Sermet Atadinç

sermet@canakkaleolay.com

İstişare ve seçim

1355

Cumhurbaşkanlığı seçimi öncesinde AKP ve CHP’de seçim sonrası belirli değişimlerin yaşanması gerçeği bilinen bir durumdu. Nitekim gelişmeler de böyle oldu. AKP her zamanki gibi tek adam iradesinin formatlaştırılmış biçimi istişare yöntemi ile değişimleri gerçekleştirmeye çalışırken, kurultaylar partisi CHP yeni bir kurultay toplamaya karar verdi. Bu süreç her iki partide de bir değişim ile sonuçlanmayacaktır, çünkü değişim başka bir olgudur.
 
AKP’de Cumhurbaşkanlığı adaylığı için Abdullah Gül ile başlayan istişare süreci Abdullah Gül’ün önünün tıkanması ile sonuçlanmış, sonrasında genel başkan ve başbakanın belirlenmesi için yapılan istişareler Recep Tayyip Erdoğan’ın başında belirleyip parti örgütlerine dayattığı düşüncelere, demokrasi sosu katılmasıyla sürmektedir.
AKP, istişare denilen mekanizmayı demokrasinin yerine bünyesine monte etmiş, bunu da sadece bir danışma mekanizması olarak şekillendirerek tek adamın dediğinin hayata geçtiği bir sitem üzerinden işletmektedir.

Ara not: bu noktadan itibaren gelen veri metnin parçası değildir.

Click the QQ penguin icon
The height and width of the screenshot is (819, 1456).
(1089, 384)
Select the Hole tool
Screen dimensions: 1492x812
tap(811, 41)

CHP’de işler daha farklı sürdürülmektedir.
Özellikle 5 Eylül’de yapılacak kurultay,  CHP’nin değişim üretemeyen kurultaylar dizinin yeni bir örneği olacaktır.

Cumhurbaşkanlığı seçimine ilişkin bazı gerçekler nedeniyle bu kurultayda parti içindeki ulusalcı diye bilinen bazı çevrelerin partinin merkez yönetim organlarından uzaklaştırılması beklenen bir gelişmedir.
Bu bile gerçekleştirilemezse; kurultayın kuru gürültüden başka bir anlamı kalmaz.
Bu kurultayın önemini kavramak açısından Çanakkale Belediye Başkanı Ülgür Gökhan’ın değerlendirmelerine bir göz atalım.

Başkan Gökhan önemli olanın kurultay da  kimin seçildiği değil, zihniyetin değişmesi olduğunu belirterek; CHP’nin emekten özgürlüklerden gençler ve kadınlardan tüm ezilenlerden yana uygulayacağı sol politikalarla birleştirici bir güç olması noktasındaki radikal dönüşümü sağlaması olduğunu belirtmektedir.

Bu doğru bir yaklaşımdır.

Ancak böylesi bir beklentinin kurultay ile hayat bulması zordur.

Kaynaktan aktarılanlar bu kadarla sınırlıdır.